The fit is done to get an estimation for the D parameter, and we use a least squares as the criteria for the fit.

Parameters

doc (Doc) – SpaCy doc of the text.
min_range (int, optional) – Lower bound for n, defaults to 35
max_range (int, optional) – Upper bound for n, defaults to 50
trials (int, optional) – Number of trials to estimate TTR, defaults to 5

Raises

ValueError – If invalid range is provided.

Returns

D metric

Return type

float

TRUNAJOD.ttr.lexical_diversity_mtld(doc: spacy.tokens.doc.Doc, model_name: str = 'spacy', ttr_segment: float = 0.72) → float¶

Compute MTLD lexical diversity in a bi-directional fashion.

Parameters

doc (NLP Doc) – Processed text
model_name (str) – Determines which model is used (spacy or stanza)
ttr_segment (float) – Threshold for TTR mean computation

Returns

Bi-directional lexical diversity MTLD

Return type

float

TRUNAJOD.ttr.one_side_lexical_diversity_mtld(doc: spacy.tokens.doc.Doc, model_name: str = 'spacy', ttr_segment: float = 0.72) → float¶

Lexical diversity per MTLD.

Parameters

doc (NLP Doc) – Tokenized text
model_name (str) – Determines which model is used (spacy or stanza)
ttr_segment (float) – Threshold for TTR mean computation

Returns

MLTD lexical diversity

Return type

float

TRUNAJOD.ttr.type_token_ratio(word_list: List[str]) → float¶

Return Type Token Ratio of a word list.

Parameters: word_list (List of strings) – List of words
Returns: TTR of the word list
Return type: float

TRUNAJOD.ttr.word_variation_index(doc: spacy.tokens.doc.Doc) → float¶

Compute Word Variation Index.

Word variation index might be thought as the density of ideas in a text. It is computed as:

\[WVI = \displaystyle\frac{log\left(n(w)\right)} {log\left(2 - \frac{log(n(vw))}{log(n(w))}\right)}\]

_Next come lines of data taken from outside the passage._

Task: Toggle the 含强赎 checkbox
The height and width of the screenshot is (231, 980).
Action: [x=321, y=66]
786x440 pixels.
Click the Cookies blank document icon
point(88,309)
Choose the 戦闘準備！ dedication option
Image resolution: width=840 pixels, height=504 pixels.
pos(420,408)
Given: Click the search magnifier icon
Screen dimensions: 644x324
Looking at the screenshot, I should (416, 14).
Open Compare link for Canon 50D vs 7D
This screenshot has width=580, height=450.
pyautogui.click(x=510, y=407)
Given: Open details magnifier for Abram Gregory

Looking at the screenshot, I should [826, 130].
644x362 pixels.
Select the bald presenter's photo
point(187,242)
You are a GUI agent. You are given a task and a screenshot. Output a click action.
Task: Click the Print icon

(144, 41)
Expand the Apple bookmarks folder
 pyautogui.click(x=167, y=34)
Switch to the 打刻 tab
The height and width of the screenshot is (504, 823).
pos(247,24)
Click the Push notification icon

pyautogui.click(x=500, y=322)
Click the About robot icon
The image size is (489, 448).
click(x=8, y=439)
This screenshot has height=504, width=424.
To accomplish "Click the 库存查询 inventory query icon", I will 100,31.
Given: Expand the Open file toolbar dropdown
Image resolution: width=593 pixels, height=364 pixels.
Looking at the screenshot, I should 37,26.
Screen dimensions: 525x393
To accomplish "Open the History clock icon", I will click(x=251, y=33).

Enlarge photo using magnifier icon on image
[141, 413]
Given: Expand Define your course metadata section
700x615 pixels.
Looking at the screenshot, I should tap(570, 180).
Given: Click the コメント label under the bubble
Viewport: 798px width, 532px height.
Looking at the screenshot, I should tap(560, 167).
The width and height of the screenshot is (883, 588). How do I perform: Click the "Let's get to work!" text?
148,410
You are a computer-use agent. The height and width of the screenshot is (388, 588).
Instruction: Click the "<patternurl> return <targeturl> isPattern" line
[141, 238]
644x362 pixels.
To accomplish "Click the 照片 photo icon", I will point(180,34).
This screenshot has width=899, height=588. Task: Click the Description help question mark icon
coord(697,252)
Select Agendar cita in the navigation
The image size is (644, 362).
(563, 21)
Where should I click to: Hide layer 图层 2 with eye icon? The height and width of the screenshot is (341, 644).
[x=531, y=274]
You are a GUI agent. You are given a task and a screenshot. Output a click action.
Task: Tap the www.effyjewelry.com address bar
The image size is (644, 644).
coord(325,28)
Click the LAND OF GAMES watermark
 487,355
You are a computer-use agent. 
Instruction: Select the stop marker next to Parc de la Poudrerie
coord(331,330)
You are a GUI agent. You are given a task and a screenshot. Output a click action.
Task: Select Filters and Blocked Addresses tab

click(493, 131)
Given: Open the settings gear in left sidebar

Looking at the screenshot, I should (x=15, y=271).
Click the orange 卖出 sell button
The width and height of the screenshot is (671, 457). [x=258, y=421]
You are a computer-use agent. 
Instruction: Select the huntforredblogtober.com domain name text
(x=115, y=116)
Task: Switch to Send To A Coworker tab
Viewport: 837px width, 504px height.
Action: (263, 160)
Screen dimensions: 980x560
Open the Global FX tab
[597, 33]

Where n(w) is the number of words in the text, and n(vw) is the number of unique words in the text.

Parameters: doc (Doc) – Document to be processed
Returns: Word variation index
Return type: float

TRUNAJOD.ttr.yule_k(doc: spacy.tokens.doc.Doc) → float¶

Compute Yule’s K from a text.

Yule’s K is defined as follows [Yul14]:

\[K=10^{4}\displaystyle\frac{\sum{r^2V_r-N}}{N^2}\]

Where Vr is the number of tokens ocurring r times. This is a measurement of lexical diversity.

Parameters: doc (Doc) – Processed spaCy Doc
Returns: Texts’ Yule’s K
Return type: float

RM00: Brian Richards and David Malvern. Measuring vocabulary richness in teenage learners of french. British Educational Research Association Annual Conference, 2000.
Yul14: C Udny Yule. The statistical study of literary vocabulary. Cambridge University Press, 2014.